For this, Mattathias was obliged to flee, and he escaped to the mountains, taking with him his five sons and all who would join his standard of revolt, crying with a loud voice, “Let every one zealous for the Law follow me!” A considerable multitude fled with him to the wilderness of Judaea, on the west of the Dead Sea, taking with them their wives and children and cattle.  But this flight from persecution speedily became known to the troops that were quartered on Mount Zion, a strong fortress which controlled the Temple and city, and a detachment was sent in pursuit.  The fugitives, zealous for the Law, refused to defend themselves on the Sabbath day, and the result was that they all perished, with their wives and children.  Their fate made such a powerful impression on Mattathias, that it was resolved henceforth to fight on the Sabbath day, if attacked.  The patriots had to choose between two alternatives, ­to be utterly rooted out, or to defend themselves on the Sabbath, and thus violate the letter of the Law.  Mattathias was sufficiently enlightened to perceive that fighting on the Sabbath, if attacked, was a supreme necessity, remembering doubtless that Moses recognized the right of necessary work even on the sacred day of rest.  The law of self-defence is an ultimate one, and appeals to the consciousness of universal humanity.  Strange as it may seem, the Sabbath has ever been a favorite day with generals to fight grand battles in every Christian country.

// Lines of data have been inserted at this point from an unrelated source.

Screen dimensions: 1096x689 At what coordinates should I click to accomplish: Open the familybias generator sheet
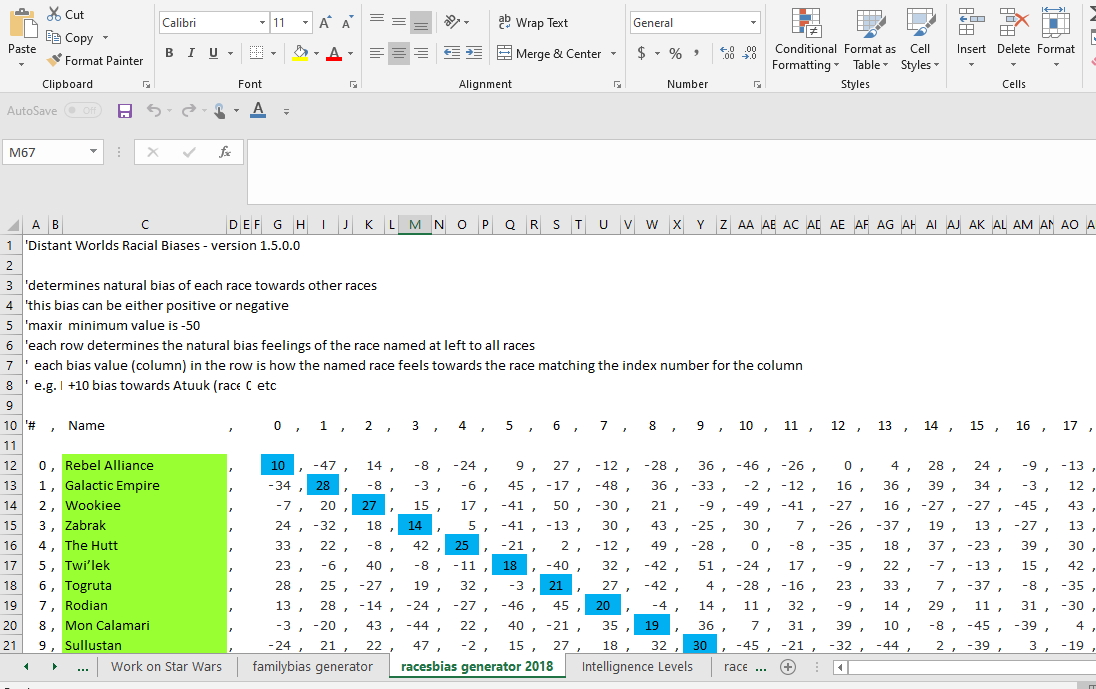tap(313, 666)
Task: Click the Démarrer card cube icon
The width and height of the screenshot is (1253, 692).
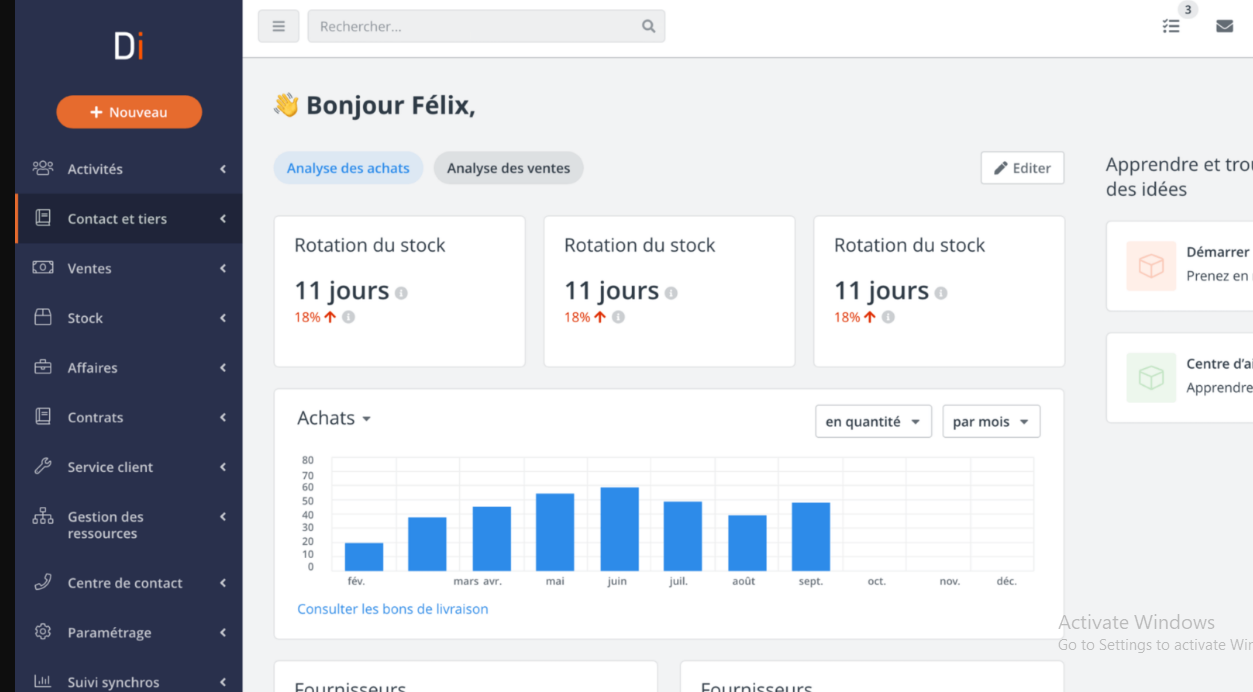Action: click(1151, 266)
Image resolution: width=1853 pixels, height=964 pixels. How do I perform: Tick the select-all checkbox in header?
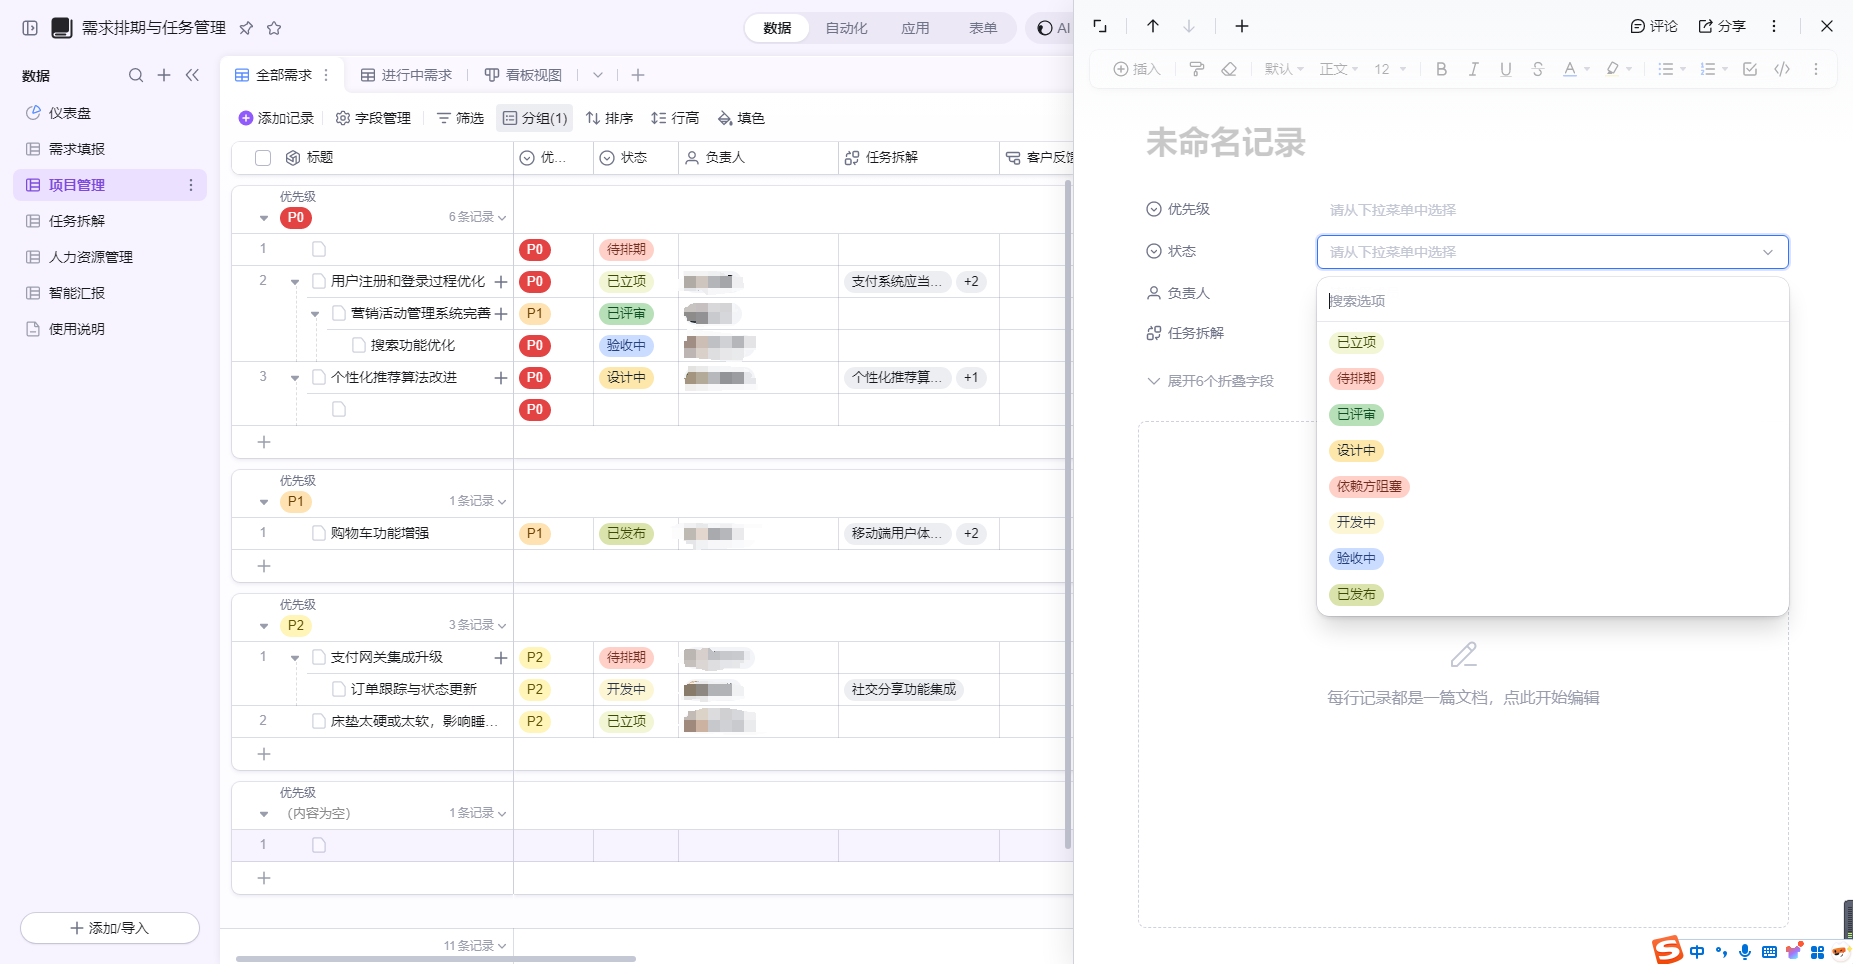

Mattathias, although a very old man, now put forth superhuman energies, raised an army, drove the persecuting soldiers out of the country, pulled down the heathen altars, and restored the Law; and when the time came for him to die, at the age of one hundred and forty-five years, ­if we may credit the history, for Josephus and the Apocrypha are here our chief authorities, ­he collected around him his five sons, all wise and valiant men, and enjoined them to be united among themselves, and to be faithful to the Law, ­calling to their minds the noted examples from the Hebrew Scriptures, Abraham, Joseph, Joshua, David, Elijah, who were obedient to the commandments of God.  He did not speak of patriotism, although an intense lover of his country.  He exhorted his sons to be simply obedient to the Law, ­not, probably, in the restricted and literal sense of the word, but in the idea of being faithful to God, even as Abraham was obedient before the Law was given.  The glory which he assured them they would thus win was not the eclat of victory, or even of national deliverance, but the imperishable renown which comes from righteousness.  He promised a glorious immortality to those who fell in battle in defence of the truth and of their liberties, reminding us of the promises which Mohammed made to his followers.  But the great incentive to bravery which he urged was the ultimate reward of virtue, which runs through the Scriptures, even the favor of God.  The heroes of chivalry fought for the favor of ladies, the praises of knights, and the friendship of princes; the reward of modern generals is exaltation in popular estimation, the increase of political power, the accumulation of wealth, and sometimes the consciousness of rendering important services to their country, ­an exalted patriotism, such as marked Washington and Cromwell.  But the reward which the Jewish hero promised was loftier, ­even that of the divine favor.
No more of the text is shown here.